Brain frees you to focus on complex tasks
Thursday 19 October, 2017

Brain frees you to focus on complex tasks

Published On: Sun, Sep 30th, 2012 | Neurobiology | By IANS

The brain frees you to focus on daily tasks such as driving or solving equations, by handling a set of complex decisions by itself.

It may involve drinking your morning coffee — how you grasp its handle and raise it to your mouth, without spilling a drop anywhere.

“Our study gives a salient example,” said Yangqing ‘Lucie’ Xu, doctoral candidate in psychology at Northwestern University, who led the study.

“When you pick up an object, your brain automatically decides how to control your muscles based on what your eyes provide about the object’s shape.”

“When you pick up a mug by the handle with your right hand, you need to add a clockwise twist to your grip to compensate for the extra weight that you see on the left side of the mug,” said Xu, according to a Northwestern statement.

“We showed that the use of this visual information is so powerful and automatic that we cannot turn it off. When people see an object weighted in one direction, they actually can’t help but ‘feel’ the weight in that direction, even when they know that we’re tricking them,” Xu said.

Steven Franconeri, study co-author and associate professor of cognitive psychology at Northwestern, said the brain is constantly making decisions for us that we don’t know about or understand.

“These decisions are usually smart and based on vast experience,” he said.

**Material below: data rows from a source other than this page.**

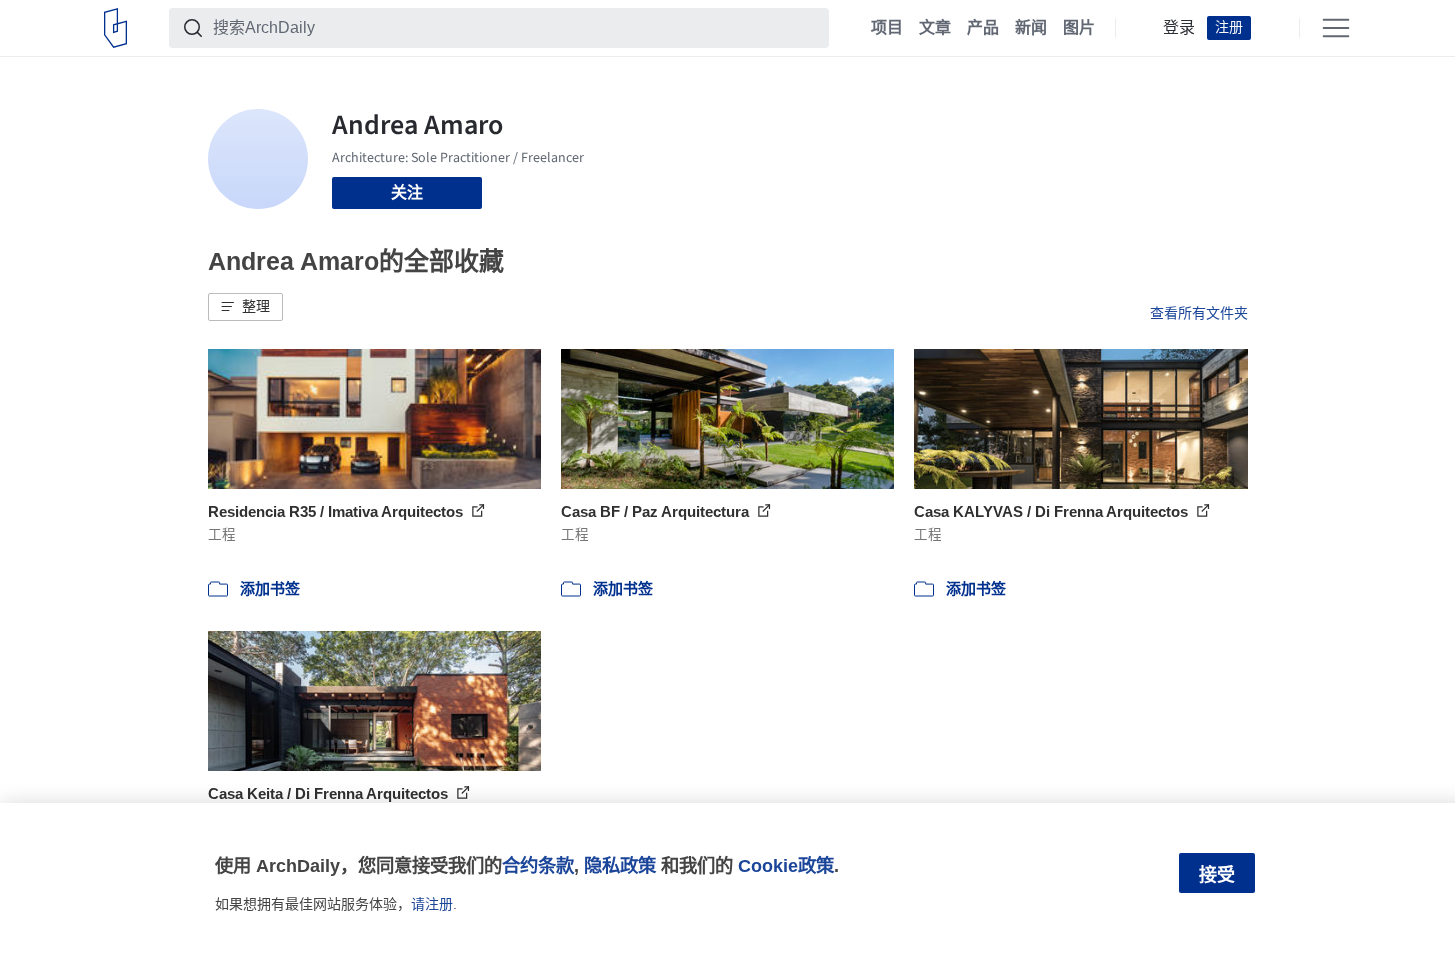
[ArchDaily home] (115, 28)
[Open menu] (1336, 28)
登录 (1179, 28)
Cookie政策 (786, 865)
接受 (1217, 875)
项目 (887, 28)
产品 (983, 28)
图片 (1079, 28)
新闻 (1031, 28)
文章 (935, 28)
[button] (245, 307)
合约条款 (538, 865)
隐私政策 (620, 865)
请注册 (432, 904)
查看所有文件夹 (1199, 313)
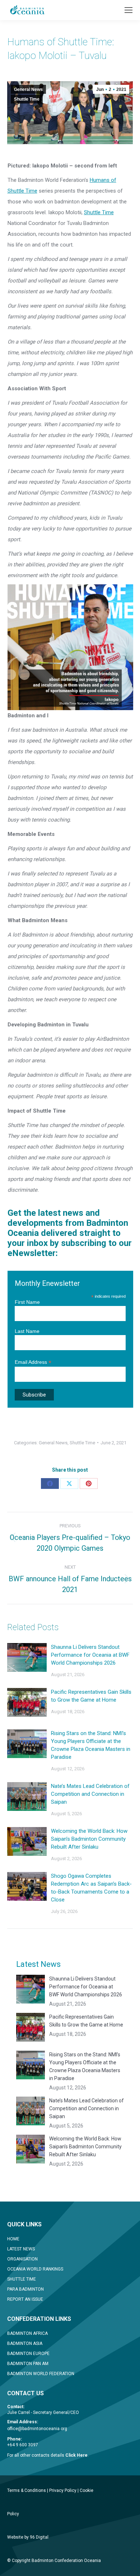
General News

“In this study’s example, your brain is automatically using visual information to tell your hands what they are feeling.”

“We can show that these decisions are happening by manipulating the information your brain receives – we mirror-reverse the visual information and your brain now tells your hands that they are feeling the reverse of what they are actually feeling. This inference is mandatory – you feel it even if you know it’s not true,” said Franconeri.

“In the vast majority of cases, you want to ‘delegate’ decisions like this to the unconscious parts of your brain, leaving you free to focus on less straightforward problems, like following driving directions or enjoying your cup of coffee.”